Votre voix est pure, claire, ce qui contraste avec le nom du groupe. Pourquoi avez-vous choisi ce nom de scène et qu’évoque-t-il pour vous ?
Le Groupe Obscur – Le nom du Groupe Obscur est tombé si spontanément qu’on l’a tout de suite adopté. Par la suite, comme un message que l’on ne saisit pas immédiatement, il a libéré des secrets qui allaient se marier parfaitement avec notre formation. Nous sommes vraiment un groupe, une alliance homogène constituée de personnages spéciaux. Et l’obscurité on s’y reconnaît totalement pour ce qu’elle évoque : le mystère, la noirceur, la mélancolie aussi. Mais nous avons une philosophie qui consiste à toujours faire appel à la totalité des choses, et à trouver son équilibre dans un tout. Aussin qui dit obscurité dit lumière, et utiliser l’une comme l’autre dans notre univers est à notre sens indispensable pour parvenir à exprimer des sensations entières et profondes.
Vous vous mettez en avant votre puissance impulsive et d’impulsion. Comment se réalise le processus de création ?
Le Groupe Obscur – Il y a dans notre processus de création une essence empirique très prégnante dont on tire liberté et spontanéité. Cela nous permet d’avoir une large palette de possibilités dont on redéfinit les contours ensemble, selon les goûts et aspirations de chacun. Les impulsions premières sont souvent individuelles, mais elles sont immédiatement relayées et remodelées par le reste du groupe, que ce soit la musique, les costumes ou autres trucs que je fabrique : il est essentiel pour nous que chacun s’empare pleinement de la musique comme du reste même s’il n’en est pas à l’origine. Je fais beaucoup dans LGO, mais on ne peut pas transmettre un univers si on ne s’en sent pas part intégrante, de fait chacun est donc indispensable pour ce qu’il est et ce qu’il propose. À la base on est quand même tous de bons gros bricoleurs, alors avec le temps chacun entrevoit davantage de façons de s’investir et de greffer ses idées au projet.
Votre création n’est pas uniquement instrumentale et vocale ; vous créez aussi vos propres costumes et un langage « obscurien ». D’où est partie cette initiative ? Que représente pour vous cet univers singulier ? Pouvez-vous nous donner un exemple de principes structurant cette langue ?
Le Groupe Obscur – Si la musique est la fondamentale du Groupe Obscur, elle n’est pas un carcan qui nous cantonnerait à une expression sonore.

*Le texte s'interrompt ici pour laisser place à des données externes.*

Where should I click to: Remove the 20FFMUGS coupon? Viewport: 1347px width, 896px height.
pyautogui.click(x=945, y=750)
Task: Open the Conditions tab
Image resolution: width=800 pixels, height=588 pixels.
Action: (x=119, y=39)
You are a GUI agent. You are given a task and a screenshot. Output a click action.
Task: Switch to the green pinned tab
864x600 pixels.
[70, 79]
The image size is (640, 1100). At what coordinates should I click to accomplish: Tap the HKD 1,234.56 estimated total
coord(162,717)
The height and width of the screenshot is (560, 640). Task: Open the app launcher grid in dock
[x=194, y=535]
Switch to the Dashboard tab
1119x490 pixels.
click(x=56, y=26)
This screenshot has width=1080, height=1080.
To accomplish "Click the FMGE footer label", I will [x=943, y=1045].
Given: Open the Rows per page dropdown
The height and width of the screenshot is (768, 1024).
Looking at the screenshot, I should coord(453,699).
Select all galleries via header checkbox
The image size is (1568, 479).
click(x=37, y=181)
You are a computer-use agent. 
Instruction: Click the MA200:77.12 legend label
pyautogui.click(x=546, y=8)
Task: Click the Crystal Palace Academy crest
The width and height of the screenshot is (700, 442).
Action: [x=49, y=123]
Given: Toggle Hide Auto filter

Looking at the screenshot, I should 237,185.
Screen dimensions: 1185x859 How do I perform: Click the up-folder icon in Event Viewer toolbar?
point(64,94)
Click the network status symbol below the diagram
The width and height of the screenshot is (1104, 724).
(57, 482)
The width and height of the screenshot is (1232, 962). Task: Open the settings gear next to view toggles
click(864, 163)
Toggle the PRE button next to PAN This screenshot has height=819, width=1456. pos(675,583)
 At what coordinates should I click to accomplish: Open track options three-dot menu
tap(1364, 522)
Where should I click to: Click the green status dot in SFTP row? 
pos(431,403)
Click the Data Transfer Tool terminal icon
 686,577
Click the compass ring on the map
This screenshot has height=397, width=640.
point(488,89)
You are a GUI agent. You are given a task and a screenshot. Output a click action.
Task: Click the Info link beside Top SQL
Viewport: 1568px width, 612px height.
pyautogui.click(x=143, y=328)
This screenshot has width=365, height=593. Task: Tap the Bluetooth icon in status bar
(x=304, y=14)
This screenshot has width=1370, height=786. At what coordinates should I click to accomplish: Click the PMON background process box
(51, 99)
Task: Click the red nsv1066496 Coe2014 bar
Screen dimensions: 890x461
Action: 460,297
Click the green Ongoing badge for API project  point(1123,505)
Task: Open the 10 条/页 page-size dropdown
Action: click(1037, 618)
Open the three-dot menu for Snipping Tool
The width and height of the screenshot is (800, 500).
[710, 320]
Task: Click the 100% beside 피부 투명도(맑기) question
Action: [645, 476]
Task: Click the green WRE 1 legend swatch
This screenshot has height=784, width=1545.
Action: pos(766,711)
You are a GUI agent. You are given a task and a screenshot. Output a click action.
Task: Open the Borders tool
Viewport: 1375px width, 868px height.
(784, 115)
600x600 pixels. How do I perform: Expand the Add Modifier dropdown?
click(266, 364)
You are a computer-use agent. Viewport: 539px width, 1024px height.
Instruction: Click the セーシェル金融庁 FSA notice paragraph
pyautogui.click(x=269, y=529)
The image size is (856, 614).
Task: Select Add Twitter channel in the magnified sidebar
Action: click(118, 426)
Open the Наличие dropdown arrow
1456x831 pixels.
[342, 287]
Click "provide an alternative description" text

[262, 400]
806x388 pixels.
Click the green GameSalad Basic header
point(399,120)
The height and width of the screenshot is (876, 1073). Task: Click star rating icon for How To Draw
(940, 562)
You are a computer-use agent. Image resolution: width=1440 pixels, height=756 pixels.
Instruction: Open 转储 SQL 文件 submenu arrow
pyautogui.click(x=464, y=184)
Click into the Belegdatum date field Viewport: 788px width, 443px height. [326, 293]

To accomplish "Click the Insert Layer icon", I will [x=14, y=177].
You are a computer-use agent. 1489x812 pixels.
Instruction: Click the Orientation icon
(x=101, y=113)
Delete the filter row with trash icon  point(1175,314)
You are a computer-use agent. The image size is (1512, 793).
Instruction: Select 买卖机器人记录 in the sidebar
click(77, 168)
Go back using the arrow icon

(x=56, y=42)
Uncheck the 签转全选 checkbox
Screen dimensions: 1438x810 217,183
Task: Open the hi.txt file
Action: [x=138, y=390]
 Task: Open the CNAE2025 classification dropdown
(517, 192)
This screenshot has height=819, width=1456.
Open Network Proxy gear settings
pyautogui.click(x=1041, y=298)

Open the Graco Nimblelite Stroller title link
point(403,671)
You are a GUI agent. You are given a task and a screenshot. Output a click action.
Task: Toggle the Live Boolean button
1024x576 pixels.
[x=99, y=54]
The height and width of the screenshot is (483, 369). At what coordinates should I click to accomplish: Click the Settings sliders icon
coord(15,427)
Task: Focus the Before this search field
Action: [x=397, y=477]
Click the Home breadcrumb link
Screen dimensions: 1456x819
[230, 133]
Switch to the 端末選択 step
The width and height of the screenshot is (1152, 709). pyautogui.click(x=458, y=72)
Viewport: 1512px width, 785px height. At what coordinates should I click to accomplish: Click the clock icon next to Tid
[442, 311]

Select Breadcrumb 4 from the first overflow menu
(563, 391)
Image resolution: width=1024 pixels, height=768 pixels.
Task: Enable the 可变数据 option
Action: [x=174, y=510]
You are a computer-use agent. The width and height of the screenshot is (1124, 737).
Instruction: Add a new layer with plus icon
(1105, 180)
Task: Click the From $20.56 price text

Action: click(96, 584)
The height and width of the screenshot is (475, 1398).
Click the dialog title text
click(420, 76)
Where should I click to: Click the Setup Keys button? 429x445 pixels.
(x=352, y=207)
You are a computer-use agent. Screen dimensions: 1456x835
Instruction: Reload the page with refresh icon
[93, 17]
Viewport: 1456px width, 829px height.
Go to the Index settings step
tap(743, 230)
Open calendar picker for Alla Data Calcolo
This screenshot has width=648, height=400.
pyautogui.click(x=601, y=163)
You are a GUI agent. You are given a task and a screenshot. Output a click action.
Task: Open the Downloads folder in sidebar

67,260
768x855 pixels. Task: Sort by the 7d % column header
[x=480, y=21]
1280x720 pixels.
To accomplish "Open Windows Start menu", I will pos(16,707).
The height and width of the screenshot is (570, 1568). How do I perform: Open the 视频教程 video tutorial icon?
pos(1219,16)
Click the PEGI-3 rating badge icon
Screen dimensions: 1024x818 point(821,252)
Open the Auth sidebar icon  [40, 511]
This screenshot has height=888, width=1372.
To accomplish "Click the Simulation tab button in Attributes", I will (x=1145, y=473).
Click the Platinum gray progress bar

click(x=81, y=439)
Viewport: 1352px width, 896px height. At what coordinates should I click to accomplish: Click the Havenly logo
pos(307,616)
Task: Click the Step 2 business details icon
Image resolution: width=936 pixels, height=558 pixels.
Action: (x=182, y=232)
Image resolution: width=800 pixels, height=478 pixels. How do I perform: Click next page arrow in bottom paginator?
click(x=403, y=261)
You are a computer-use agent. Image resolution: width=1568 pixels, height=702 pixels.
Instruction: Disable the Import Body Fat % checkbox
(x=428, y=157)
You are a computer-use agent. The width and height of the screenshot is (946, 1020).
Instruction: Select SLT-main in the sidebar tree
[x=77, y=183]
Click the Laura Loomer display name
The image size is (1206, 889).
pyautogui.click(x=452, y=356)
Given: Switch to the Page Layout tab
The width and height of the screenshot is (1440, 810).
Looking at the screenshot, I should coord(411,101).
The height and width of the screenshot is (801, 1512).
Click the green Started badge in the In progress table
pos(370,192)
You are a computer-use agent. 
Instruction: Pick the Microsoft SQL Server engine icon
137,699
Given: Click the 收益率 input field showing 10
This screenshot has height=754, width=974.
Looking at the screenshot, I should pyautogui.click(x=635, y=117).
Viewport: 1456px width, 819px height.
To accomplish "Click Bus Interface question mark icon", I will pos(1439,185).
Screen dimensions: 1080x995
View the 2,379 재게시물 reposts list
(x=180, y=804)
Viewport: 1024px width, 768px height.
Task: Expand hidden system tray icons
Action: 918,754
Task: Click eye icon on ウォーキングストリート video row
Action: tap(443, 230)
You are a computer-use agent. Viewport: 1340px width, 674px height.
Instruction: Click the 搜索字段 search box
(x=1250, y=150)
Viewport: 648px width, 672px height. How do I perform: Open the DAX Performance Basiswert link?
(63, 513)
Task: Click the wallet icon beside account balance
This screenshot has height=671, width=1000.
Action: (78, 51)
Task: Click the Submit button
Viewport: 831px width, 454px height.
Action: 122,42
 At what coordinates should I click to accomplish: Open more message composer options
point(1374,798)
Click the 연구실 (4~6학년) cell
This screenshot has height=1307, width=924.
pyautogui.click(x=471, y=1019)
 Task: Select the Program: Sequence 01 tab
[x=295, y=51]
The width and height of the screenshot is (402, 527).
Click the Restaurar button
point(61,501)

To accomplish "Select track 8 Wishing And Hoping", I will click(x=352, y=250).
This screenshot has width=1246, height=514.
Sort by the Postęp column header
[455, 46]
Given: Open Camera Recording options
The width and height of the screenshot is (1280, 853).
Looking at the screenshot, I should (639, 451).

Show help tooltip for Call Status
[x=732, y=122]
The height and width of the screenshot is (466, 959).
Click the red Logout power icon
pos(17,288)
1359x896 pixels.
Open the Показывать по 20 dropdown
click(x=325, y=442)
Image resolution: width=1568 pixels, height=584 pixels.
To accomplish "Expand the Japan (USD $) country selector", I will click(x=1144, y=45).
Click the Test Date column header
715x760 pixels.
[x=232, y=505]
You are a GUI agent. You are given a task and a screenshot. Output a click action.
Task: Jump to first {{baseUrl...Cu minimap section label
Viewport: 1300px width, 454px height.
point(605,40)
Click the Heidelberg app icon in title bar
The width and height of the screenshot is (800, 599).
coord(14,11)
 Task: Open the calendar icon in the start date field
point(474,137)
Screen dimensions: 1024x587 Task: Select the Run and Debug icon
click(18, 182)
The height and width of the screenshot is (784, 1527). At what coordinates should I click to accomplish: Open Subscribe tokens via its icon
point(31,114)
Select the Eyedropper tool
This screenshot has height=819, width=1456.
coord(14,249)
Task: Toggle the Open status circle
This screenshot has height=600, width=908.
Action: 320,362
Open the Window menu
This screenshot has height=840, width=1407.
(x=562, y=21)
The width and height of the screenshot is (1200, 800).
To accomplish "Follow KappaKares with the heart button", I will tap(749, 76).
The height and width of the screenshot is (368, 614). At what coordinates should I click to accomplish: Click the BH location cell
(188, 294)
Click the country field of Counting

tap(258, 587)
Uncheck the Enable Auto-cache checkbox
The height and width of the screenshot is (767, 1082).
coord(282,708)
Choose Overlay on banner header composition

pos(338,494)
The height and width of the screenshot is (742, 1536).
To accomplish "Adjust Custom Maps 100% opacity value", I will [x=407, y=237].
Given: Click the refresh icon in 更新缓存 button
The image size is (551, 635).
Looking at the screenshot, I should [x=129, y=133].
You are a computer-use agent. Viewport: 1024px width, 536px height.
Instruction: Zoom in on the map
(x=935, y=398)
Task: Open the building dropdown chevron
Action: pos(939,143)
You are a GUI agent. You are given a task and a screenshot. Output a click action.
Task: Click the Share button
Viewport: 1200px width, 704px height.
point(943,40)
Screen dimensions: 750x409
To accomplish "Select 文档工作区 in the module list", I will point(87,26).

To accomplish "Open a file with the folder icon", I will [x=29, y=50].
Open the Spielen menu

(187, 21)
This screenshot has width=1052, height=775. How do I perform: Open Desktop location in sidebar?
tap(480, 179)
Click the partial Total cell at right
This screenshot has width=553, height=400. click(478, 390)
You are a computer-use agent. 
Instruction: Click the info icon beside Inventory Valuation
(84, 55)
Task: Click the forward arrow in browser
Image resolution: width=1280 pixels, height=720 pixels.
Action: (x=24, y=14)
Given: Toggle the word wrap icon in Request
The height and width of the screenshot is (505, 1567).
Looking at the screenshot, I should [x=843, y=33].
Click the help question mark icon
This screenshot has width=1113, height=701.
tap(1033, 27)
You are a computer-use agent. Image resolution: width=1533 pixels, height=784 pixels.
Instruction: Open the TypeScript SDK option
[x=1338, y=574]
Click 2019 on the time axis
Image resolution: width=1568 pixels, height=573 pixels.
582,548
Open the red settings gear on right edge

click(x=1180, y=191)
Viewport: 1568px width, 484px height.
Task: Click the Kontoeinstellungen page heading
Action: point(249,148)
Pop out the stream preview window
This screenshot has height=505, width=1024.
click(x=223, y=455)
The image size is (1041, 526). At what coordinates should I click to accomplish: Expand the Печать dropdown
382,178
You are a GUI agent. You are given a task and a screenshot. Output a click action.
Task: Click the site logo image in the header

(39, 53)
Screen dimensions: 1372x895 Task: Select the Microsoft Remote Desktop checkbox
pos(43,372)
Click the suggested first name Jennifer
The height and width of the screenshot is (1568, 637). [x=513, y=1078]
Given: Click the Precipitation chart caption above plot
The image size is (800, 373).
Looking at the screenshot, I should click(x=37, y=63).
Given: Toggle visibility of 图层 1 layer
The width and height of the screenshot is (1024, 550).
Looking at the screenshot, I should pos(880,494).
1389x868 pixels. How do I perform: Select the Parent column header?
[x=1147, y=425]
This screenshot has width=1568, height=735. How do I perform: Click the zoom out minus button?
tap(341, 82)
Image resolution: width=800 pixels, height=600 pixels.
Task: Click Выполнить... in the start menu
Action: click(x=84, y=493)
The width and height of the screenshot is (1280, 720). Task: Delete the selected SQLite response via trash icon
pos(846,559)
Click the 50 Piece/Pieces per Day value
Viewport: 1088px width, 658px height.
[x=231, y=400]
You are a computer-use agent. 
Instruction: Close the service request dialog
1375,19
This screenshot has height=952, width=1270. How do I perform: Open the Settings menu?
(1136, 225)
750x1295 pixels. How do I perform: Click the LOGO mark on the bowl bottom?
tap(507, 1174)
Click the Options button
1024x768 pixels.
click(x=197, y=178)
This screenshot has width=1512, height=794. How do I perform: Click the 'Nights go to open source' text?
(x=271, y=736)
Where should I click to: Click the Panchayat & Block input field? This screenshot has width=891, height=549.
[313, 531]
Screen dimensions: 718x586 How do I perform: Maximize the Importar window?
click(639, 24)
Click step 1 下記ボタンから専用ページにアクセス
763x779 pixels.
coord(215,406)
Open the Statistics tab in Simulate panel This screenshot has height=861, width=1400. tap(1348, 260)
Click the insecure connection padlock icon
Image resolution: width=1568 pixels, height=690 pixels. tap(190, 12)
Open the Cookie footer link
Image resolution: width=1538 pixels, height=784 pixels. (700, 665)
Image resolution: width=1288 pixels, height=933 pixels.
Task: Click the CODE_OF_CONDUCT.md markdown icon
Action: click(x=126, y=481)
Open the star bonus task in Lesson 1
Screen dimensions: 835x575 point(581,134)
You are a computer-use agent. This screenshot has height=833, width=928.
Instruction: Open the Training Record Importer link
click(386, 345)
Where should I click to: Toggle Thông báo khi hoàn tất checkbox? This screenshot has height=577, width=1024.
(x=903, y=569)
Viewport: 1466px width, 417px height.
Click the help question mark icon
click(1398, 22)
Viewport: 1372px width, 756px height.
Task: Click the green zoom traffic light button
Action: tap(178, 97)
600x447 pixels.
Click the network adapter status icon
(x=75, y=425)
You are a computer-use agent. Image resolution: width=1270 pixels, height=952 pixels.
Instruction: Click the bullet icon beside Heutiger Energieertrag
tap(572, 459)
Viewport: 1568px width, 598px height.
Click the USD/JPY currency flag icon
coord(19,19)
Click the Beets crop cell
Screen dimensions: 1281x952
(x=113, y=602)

Elle est un moteur qui naturellement nous fait passer par de nombreux médiums. Ce recours à la diversité n’affaiblit pas notre création : nous ne nous dispersons pas, nous convergeons. Nous tenons à cette multiplicité, car elle est le témoin d’envie et d’ouverture. La musique est une force invisible, et tout ce que l’on crée autour est comme un ensemble de totems, générant un champ énergétique propice à son émission comme à sa réception.
Les costumes sont la démonstration la plus évidente de cette invocation musicale. Ils nous installent dans un univers commun dont on devient les messagers.
L’Obscurien est d’abord un langage pour une musique : la nôtre ! Elle rassemble des sonorités qui conviennent à notre façon de chanter, à l’énergie que l’on transmet et à nos goûts personnels : beaucoup de voyelles antérieures et ouvertes, beaucoup « l », de « x » de « t » de « ȼ », permettant des combos de syllabes propices aux mélismes comme à la prononciation précise et incisive d’un texte. À une époque où tous les codes de la pop ou du rock ont été largement explorés, les essais de langage ne sont finalement pas si courants, cela sûrement dû au fait qu’une musique populaire doit être reçue, entendue. L’Obscurien est une langue voulue construite, ayant un sens. Elle se dessine progressivement avec les chansons et les présages que j’écris, et c’est un grand projet, car définir une langue c’est se questionner sur toute une manière de penser – tout évolue donc beaucoup et constamment. Les principes de l’Obscurien doivent être en accord avec notre philosophie : souples, propices à l’interprétation et à la métaphore. Un de nos prochains objectifs est de le rendre accessible grâce à des ressources en ligne ou des publications papier par exemple. Et puis enfin, façonner l’Obscurien est encore une autre manière de se stimuler et de créer des ponts, de multiplier les entrées, et surtout de rappeler que si on a envie de faire quelque chose et bien on le fait.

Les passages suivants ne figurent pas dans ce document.